▶

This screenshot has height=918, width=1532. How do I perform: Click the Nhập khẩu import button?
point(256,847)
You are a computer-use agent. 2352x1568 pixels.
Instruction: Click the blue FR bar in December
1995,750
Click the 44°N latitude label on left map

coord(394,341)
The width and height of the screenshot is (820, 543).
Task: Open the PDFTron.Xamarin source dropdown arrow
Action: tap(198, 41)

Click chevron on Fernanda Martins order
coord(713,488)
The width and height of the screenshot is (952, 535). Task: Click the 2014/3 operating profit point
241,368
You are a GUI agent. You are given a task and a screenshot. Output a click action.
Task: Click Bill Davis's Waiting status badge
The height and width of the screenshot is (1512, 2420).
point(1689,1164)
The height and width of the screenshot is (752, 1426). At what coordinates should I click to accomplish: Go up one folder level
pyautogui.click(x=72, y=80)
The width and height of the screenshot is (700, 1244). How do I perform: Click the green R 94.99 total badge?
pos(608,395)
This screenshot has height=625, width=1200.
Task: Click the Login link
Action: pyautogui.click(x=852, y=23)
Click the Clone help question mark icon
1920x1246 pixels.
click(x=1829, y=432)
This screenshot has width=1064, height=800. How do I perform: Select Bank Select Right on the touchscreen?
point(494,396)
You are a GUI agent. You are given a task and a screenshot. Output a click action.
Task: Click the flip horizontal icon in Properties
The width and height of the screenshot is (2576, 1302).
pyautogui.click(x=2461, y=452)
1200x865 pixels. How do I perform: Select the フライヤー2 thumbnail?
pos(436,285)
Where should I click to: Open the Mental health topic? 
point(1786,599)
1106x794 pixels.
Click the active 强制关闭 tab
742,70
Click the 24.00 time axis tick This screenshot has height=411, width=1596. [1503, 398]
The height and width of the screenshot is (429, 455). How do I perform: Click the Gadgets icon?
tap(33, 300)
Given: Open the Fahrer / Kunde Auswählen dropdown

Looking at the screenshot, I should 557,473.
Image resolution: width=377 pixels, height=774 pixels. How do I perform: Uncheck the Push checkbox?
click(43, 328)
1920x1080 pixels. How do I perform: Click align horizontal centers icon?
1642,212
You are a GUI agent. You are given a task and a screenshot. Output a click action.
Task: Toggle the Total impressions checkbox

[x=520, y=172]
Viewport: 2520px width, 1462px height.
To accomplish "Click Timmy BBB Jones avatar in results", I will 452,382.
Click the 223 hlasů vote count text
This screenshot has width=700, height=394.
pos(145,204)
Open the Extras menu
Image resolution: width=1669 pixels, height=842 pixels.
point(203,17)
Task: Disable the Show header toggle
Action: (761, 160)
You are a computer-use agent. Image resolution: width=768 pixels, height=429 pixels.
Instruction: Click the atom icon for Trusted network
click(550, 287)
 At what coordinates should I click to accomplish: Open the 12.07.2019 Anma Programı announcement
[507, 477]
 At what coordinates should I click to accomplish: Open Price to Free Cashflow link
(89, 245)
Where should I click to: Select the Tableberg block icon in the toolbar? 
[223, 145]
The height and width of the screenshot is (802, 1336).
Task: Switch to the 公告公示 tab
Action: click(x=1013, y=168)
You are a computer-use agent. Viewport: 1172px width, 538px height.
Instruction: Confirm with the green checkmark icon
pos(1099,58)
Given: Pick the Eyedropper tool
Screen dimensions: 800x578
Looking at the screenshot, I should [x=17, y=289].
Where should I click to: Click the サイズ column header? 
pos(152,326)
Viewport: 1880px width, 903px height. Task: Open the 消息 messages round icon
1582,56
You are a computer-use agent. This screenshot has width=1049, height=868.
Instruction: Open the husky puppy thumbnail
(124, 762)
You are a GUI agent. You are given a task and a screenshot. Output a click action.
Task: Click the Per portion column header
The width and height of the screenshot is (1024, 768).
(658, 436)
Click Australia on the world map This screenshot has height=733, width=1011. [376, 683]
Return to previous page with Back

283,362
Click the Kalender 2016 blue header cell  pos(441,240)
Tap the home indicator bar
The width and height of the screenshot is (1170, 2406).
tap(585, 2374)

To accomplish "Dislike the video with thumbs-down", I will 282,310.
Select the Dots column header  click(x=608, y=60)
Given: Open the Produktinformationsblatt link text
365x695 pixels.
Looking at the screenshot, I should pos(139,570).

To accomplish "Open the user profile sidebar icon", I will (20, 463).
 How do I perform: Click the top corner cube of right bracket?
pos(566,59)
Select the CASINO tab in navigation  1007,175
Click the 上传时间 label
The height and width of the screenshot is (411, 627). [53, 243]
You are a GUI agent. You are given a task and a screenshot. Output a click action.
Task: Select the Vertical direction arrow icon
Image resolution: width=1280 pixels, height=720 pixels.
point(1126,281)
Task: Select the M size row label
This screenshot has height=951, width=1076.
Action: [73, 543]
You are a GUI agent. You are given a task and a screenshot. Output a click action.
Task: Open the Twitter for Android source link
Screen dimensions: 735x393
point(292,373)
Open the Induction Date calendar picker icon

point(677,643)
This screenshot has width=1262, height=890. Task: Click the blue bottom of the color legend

◀

Task instructions :: Reproduce the entire listing above line for line, without changing a single character.

Expected answer ::
This screenshot has height=918, width=1532. How do I perform: Click the Nhập khẩu import button?
point(256,847)
You are a computer-use agent. 2352x1568 pixels.
Instruction: Click the blue FR bar in December
1995,750
Click the 44°N latitude label on left map

coord(394,341)
The width and height of the screenshot is (820, 543).
Task: Open the PDFTron.Xamarin source dropdown arrow
Action: tap(198, 41)

Click chevron on Fernanda Martins order
coord(713,488)
The width and height of the screenshot is (952, 535). Task: Click the 2014/3 operating profit point
241,368
You are a GUI agent. You are given a task and a screenshot. Output a click action.
Task: Click Bill Davis's Waiting status badge
The height and width of the screenshot is (1512, 2420).
point(1689,1164)
The height and width of the screenshot is (752, 1426). At what coordinates should I click to accomplish: Go up one folder level
pyautogui.click(x=72, y=80)
The width and height of the screenshot is (700, 1244). How do I perform: Click the green R 94.99 total badge?
pos(608,395)
This screenshot has height=625, width=1200.
Task: Click the Login link
Action: pyautogui.click(x=852, y=23)
Click the Clone help question mark icon
1920x1246 pixels.
click(x=1829, y=432)
This screenshot has width=1064, height=800. How do I perform: Select Bank Select Right on the touchscreen?
point(494,396)
You are a GUI agent. You are given a task and a screenshot. Output a click action.
Task: Click the flip horizontal icon in Properties
The width and height of the screenshot is (2576, 1302).
pyautogui.click(x=2461, y=452)
1200x865 pixels. How do I perform: Select the フライヤー2 thumbnail?
pos(436,285)
Where should I click to: Open the Mental health topic? 
point(1786,599)
1106x794 pixels.
Click the active 强制关闭 tab
742,70
Click the 24.00 time axis tick This screenshot has height=411, width=1596. [1503, 398]
The height and width of the screenshot is (429, 455). How do I perform: Click the Gadgets icon?
tap(33, 300)
Given: Open the Fahrer / Kunde Auswählen dropdown

Looking at the screenshot, I should 557,473.
Image resolution: width=377 pixels, height=774 pixels. How do I perform: Uncheck the Push checkbox?
click(43, 328)
1920x1080 pixels. How do I perform: Click align horizontal centers icon?
1642,212
You are a GUI agent. You are given a task and a screenshot. Output a click action.
Task: Toggle the Total impressions checkbox

[x=520, y=172]
Viewport: 2520px width, 1462px height.
To accomplish "Click Timmy BBB Jones avatar in results", I will 452,382.
Click the 223 hlasů vote count text
This screenshot has width=700, height=394.
pos(145,204)
Open the Extras menu
Image resolution: width=1669 pixels, height=842 pixels.
point(203,17)
Task: Disable the Show header toggle
Action: (761, 160)
You are a computer-use agent. Image resolution: width=768 pixels, height=429 pixels.
Instruction: Click the atom icon for Trusted network
click(550, 287)
 At what coordinates should I click to accomplish: Open the 12.07.2019 Anma Programı announcement
[507, 477]
 At what coordinates should I click to accomplish: Open Price to Free Cashflow link
(89, 245)
Where should I click to: Select the Tableberg block icon in the toolbar? 
[223, 145]
The height and width of the screenshot is (802, 1336).
Task: Switch to the 公告公示 tab
Action: click(x=1013, y=168)
You are a computer-use agent. Viewport: 1172px width, 538px height.
Instruction: Confirm with the green checkmark icon
pos(1099,58)
Given: Pick the Eyedropper tool
Screen dimensions: 800x578
Looking at the screenshot, I should [x=17, y=289].
Where should I click to: Click the サイズ column header? 
pos(152,326)
Viewport: 1880px width, 903px height. Task: Open the 消息 messages round icon
1582,56
You are a computer-use agent. This screenshot has width=1049, height=868.
Instruction: Open the husky puppy thumbnail
(124, 762)
You are a GUI agent. You are given a task and a screenshot. Output a click action.
Task: Click the Per portion column header
The width and height of the screenshot is (1024, 768).
(658, 436)
Click Australia on the world map This screenshot has height=733, width=1011. [376, 683]
Return to previous page with Back

283,362
Click the Kalender 2016 blue header cell  pos(441,240)
Tap the home indicator bar
The width and height of the screenshot is (1170, 2406).
tap(585, 2374)

To accomplish "Dislike the video with thumbs-down", I will 282,310.
Select the Dots column header  click(x=608, y=60)
Given: Open the Produktinformationsblatt link text
365x695 pixels.
Looking at the screenshot, I should pos(139,570).

To accomplish "Open the user profile sidebar icon", I will (20, 463).
 How do I perform: Click the top corner cube of right bracket?
pos(566,59)
Select the CASINO tab in navigation  1007,175
Click the 上传时间 label
The height and width of the screenshot is (411, 627). [53, 243]
You are a GUI agent. You are given a task and a screenshot. Output a click action.
Task: Select the Vertical direction arrow icon
Image resolution: width=1280 pixels, height=720 pixels.
point(1126,281)
Task: Select the M size row label
This screenshot has height=951, width=1076.
Action: [73, 543]
You are a GUI agent. You are given a task and a screenshot. Output a click action.
Task: Open the Twitter for Android source link
Screen dimensions: 735x393
point(292,373)
Open the Induction Date calendar picker icon

point(677,643)
This screenshot has width=1262, height=890. Task: Click the blue bottom of the color legend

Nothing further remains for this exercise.